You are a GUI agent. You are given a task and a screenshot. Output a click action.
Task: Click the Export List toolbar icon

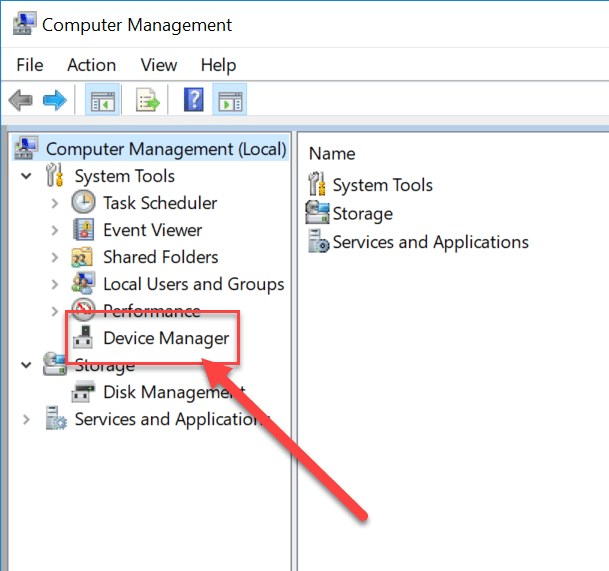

---

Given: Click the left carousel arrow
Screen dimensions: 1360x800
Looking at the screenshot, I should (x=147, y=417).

_TASK OBJECTIVE_.
The line above containing "You are a GUI", the line containing "Task: Click the Export List toolbar icon", and every line between them are to be transcribed exactly; no other line is wanted.

_EXERCISE RESPONSE_.
You are a GUI agent. You are given a task and a screenshot. Output a click action.
Task: Click the Export List toolbar icon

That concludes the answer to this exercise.